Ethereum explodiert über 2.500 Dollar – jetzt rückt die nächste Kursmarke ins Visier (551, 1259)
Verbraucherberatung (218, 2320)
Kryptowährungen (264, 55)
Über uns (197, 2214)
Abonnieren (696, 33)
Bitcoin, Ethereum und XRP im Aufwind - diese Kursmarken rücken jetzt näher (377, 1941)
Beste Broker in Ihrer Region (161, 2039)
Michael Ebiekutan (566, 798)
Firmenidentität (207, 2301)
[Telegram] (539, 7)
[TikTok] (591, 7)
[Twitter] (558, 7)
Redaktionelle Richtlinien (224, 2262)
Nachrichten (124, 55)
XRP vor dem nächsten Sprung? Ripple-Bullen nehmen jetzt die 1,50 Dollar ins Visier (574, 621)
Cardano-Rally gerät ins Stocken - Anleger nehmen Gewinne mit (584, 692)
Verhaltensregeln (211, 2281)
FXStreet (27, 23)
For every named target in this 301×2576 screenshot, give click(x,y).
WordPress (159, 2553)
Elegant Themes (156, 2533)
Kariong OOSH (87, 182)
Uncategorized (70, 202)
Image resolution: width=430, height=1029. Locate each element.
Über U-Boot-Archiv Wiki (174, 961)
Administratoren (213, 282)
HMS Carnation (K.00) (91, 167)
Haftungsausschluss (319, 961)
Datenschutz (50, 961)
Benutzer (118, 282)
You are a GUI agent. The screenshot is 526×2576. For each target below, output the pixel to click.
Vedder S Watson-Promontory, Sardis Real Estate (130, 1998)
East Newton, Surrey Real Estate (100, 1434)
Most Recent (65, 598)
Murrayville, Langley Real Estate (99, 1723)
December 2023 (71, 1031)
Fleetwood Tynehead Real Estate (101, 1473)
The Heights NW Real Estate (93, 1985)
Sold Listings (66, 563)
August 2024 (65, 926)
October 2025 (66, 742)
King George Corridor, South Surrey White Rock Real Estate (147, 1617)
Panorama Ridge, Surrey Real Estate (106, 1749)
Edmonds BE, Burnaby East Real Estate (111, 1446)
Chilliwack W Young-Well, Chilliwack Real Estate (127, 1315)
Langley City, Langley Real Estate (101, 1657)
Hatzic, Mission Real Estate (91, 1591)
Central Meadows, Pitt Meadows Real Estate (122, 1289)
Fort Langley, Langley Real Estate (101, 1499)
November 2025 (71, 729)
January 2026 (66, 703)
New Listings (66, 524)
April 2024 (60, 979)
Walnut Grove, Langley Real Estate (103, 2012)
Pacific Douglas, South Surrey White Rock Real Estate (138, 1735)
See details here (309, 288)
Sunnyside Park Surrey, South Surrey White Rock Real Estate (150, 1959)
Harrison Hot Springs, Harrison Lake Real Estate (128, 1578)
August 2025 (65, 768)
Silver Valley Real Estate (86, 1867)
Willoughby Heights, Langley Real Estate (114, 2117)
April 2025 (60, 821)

* [Work task]:
Within the listing above, locate the line containing "Panorama Ridge, Surrey" and the line containing "Walnut Grove, Langley Real Estate (103, 2012)". Reproduce those two lines and all lines between them exactly, with nothing added.

* [Response to the exercise]:
Panorama Ridge, Surrey Real Estate (106, 1749)
Edmonds BE, Burnaby East Real Estate (111, 1446)
Chilliwack W Young-Well, Chilliwack Real Estate (127, 1315)
Langley City, Langley Real Estate (101, 1657)
Hatzic, Mission Real Estate (91, 1591)
Central Meadows, Pitt Meadows Real Estate (122, 1289)
Fort Langley, Langley Real Estate (101, 1499)
November 2025 (71, 729)
January 2026 (66, 703)
New Listings (66, 524)
April 2024 (60, 979)
Walnut Grove, Langley Real Estate (103, 2012)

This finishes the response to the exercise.